今後、沖縄本島がターゲットになっていくことは明らかです。

他、琉球独立運動なるものを始め、公安調査庁が要監視団体としている過激派などが凄まじい情報戦等を展開しています。
 
これが、尖閣諸島、東シナ海の現実であり、沖縄の、日本の現実なのです。
 
沖縄を確実に掌中に収めようという中国の国家意志に対して、我が国はその脅威と対峙することができる法体系となっているのか? 国家がその意志を明確に示しているのか? 国民もその意志が共有できているのか? 危機意識と対峙する覚悟はあるのか? を問うた時、まったく充分ではありません。 
 
折しも平和安全法制関連法案の審議が行われています。あくまでも自衛の為の限定的武器使用の議論をはじめ、他法改正、新法も憲法の枠組みを超えぬ法案であるにも関わらず、「戦争法案である」、「安倍政権は地球の裏側にまで行って戦争をしようとしている」、「徴兵制が復活しようとしている」などという喧伝と共に、あらぬレッテル貼りを前提とした国会議論に辟易としてしまいます。
 
全ては、今そこにある危機を実感できていないからだと思います。また、命を落とすであろうという攻撃を受けた時、それが自衛の為であっても、「命を落としてでも武器使用は拒否する」と言わんばかりのイデオロギー優先の思想の存在も排除できず、私は得体のしれぬ危機を感じるのです。
 
中国は東京ドーム170倍の広さの埋め立て工事を、南シナ海の南沙諸島で進めています。恥も外聞もなく、中国外務省自ら岩礁の埋め立て工事を近く完了させると発表し、実効支配が進んでいることをアピールする始末。南シナ海の航行の安全のためだなどとして、埋立地での施設の建設を続けているのです。
 
この南シナ海で起きていることが、沖縄で起きる可能性を感じなければなりません。海洋進出を企てる中国としては、沖縄確保は重要な経過目標なのです。
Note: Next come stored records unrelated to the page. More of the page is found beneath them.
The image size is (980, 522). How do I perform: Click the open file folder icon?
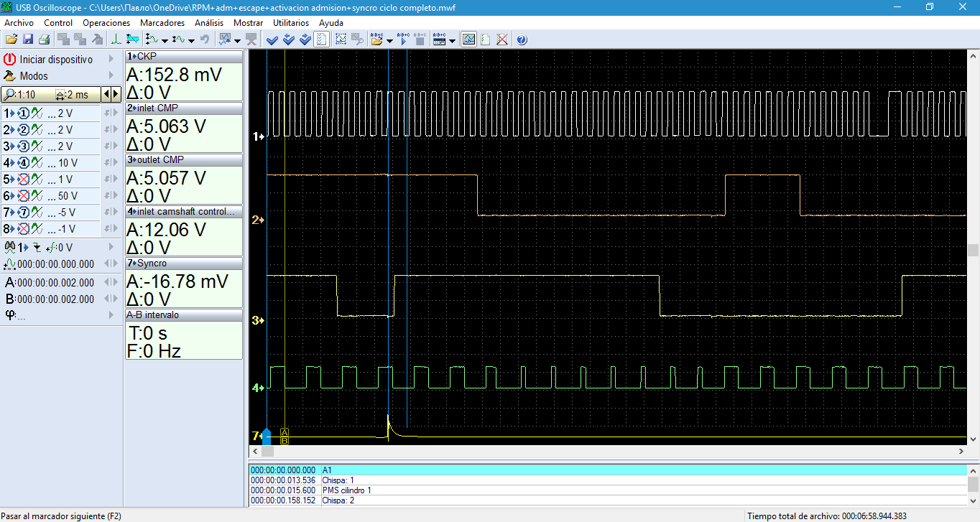(x=11, y=39)
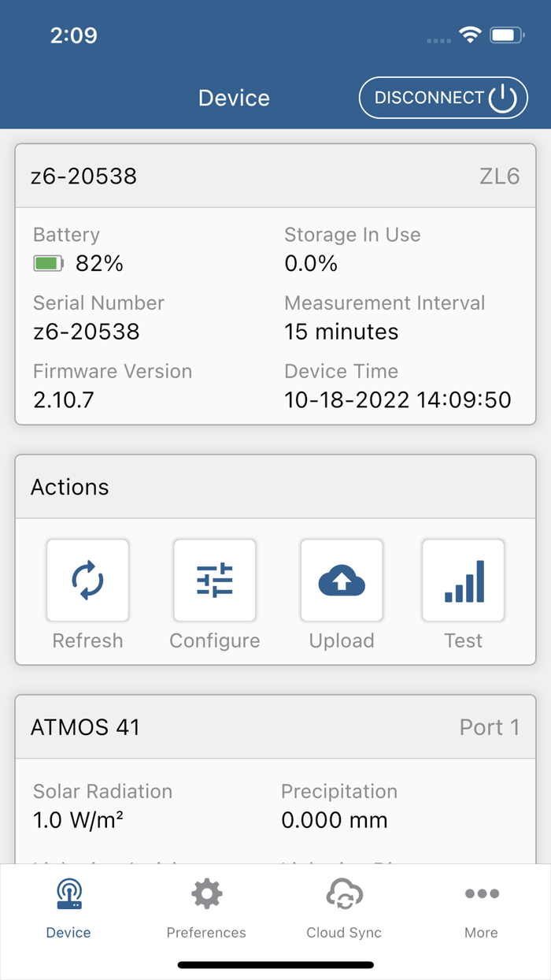Tap the z6-20538 device name header
This screenshot has height=980, width=551.
(x=83, y=176)
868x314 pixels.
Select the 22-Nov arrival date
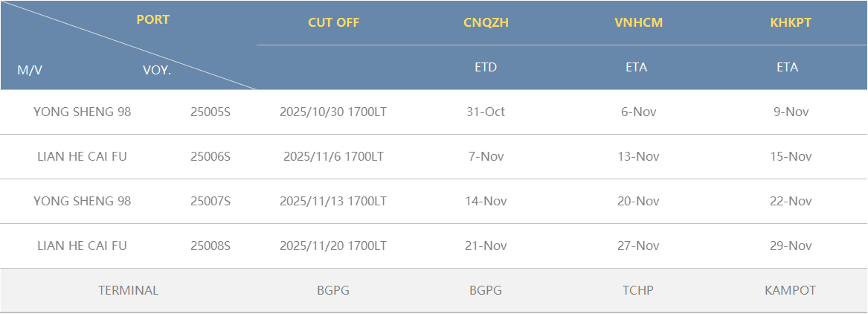click(x=791, y=202)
戦後、地政学という学問的概念が消され、外国からの侵略という危機意識も消されてしまいました。沖縄という地政学的位置が、日本全体にとって安全保障上いかに重要な位置であるのか、あらゆる国防の手段をそこに投じる必要性の検討。いまこそ、これら課題解決は平和安全法制議論をきっかけに達成されなければなりません。そして、基地負担の軽減だけでなく、全ての日本国民は沖縄に対して、国防の概念からもっと強く感謝する姿勢が必要だと思います。
 
米国に安全保障を委ね自国の力だけで国家、国民生活を護れない。沖縄には感謝ではなく破格の補助金を配るだけ。一部にある市民運動を隠れ蓑にした反社会的行動を排除できずにいる現状などを正し、今私たちは、地政学に基づく「沖縄を中心とした国防」を確立する正念場にあると思います。そして、その議論の場に立たせて頂いている自身の立場に、身も引き締まる思いです。

沖縄は、地政学的にも情報戦的にも、安全保障上、我が国の生命線なのです。